Some of the older technology allows for sound to come through the headsets, but can make it difficult for Marines to decipher the direction from which the sound is coming. In a combat situation, that can be a bad thing, Pierce said.

"We're going to do some testing before the end of the year, but it seems like some of these systems have really come up with some technology that makes that a lot better," Pierce said. "We're excited to test out some of those claims."

Hearing loss is one of the most common claims the Department of Veterans Affairs sees once troops leave the military. In 2014, nearly 1 million veterans received disability compensation for hearing loss and another 1.3 million for tinnitus, or ringing of the ears.

A lot of those claims could be the result of Marines choosing to wear nothing in lieu of sacrificing their situational awareness in combat, Pierce said.

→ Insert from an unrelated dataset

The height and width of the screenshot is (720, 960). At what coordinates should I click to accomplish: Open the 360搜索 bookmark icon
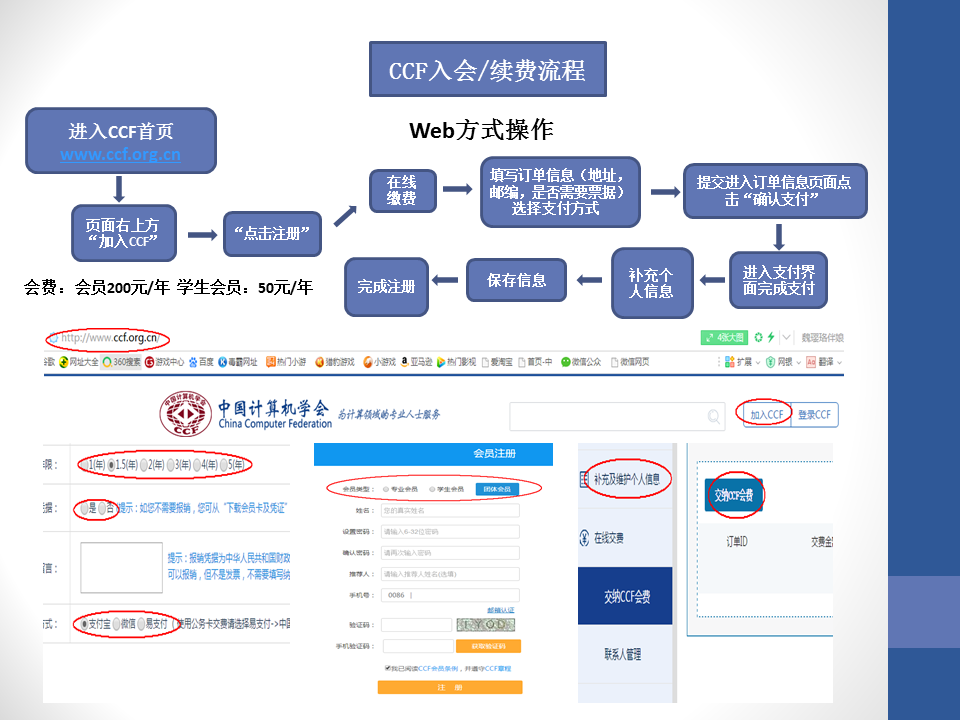pyautogui.click(x=107, y=362)
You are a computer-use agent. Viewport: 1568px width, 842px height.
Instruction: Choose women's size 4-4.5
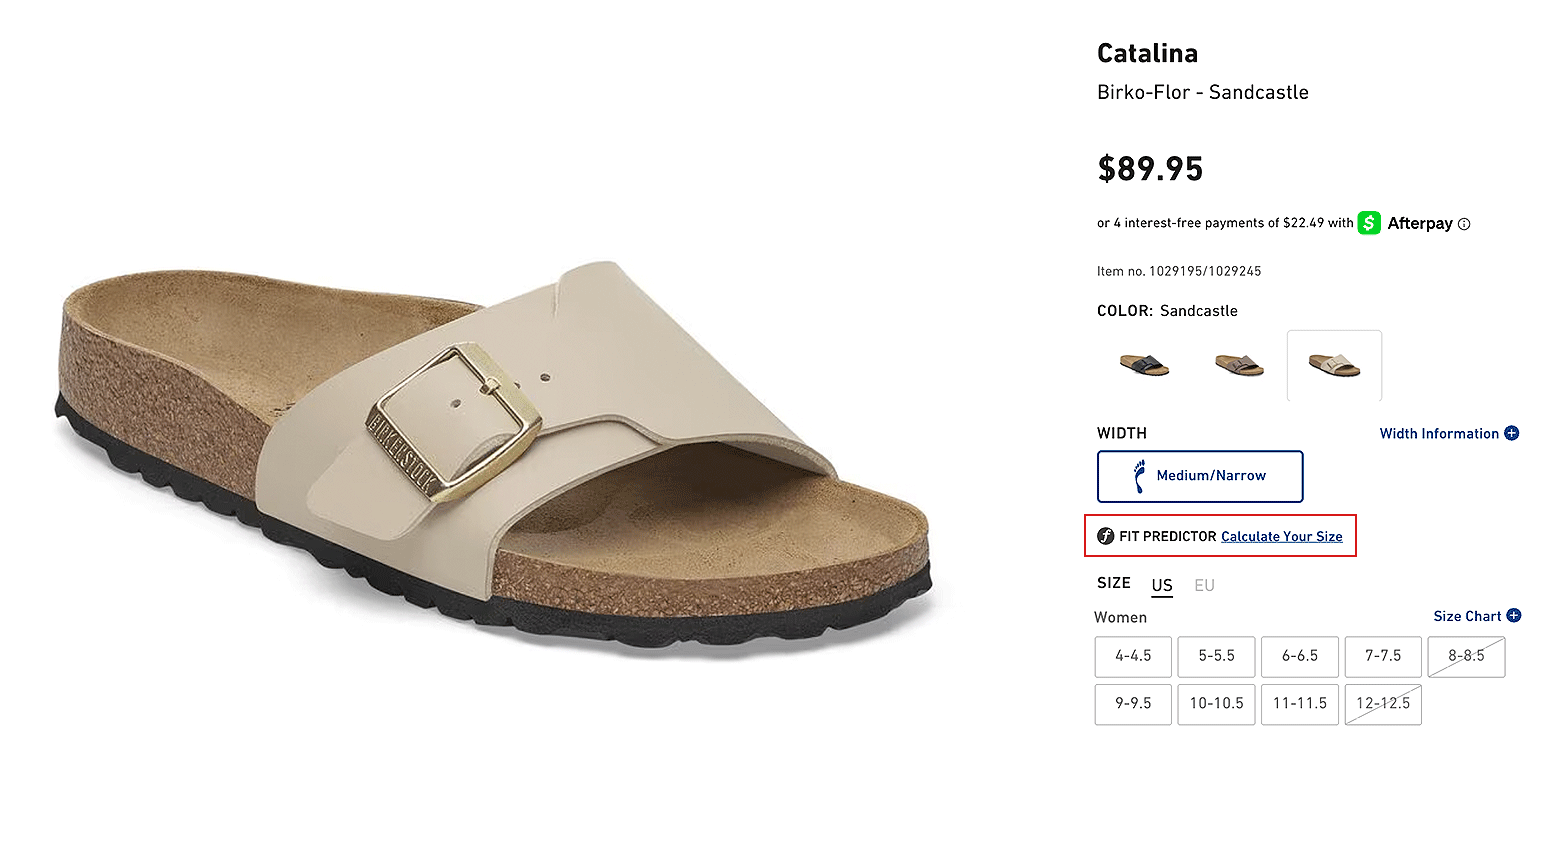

"It's one of those choices where they want to hear those small sounds, they want to hear the commands from their fire-team leader," he said. "If we can give them a system where they keep that situational awareness of what's around them while still receiving communication from their fellow Marines, then they'll wear the systems and be protected. Whereas now, many of them aren't protected at all."

Marine officials met with 16 companies last week, many of which were presenting ideas for better hearing protection, Pierce said. In additional to improving situational awareness, he said they hope to eventually field headsets that are flexible and work with a wide range of radios.

Marines have been testing some of the new headsets in Ohio and Norway in order to assess how they perform in different climates. Tests will continue throughout the end of the year, and the Marine Corps could begin purchasing new headsets as early as next fall.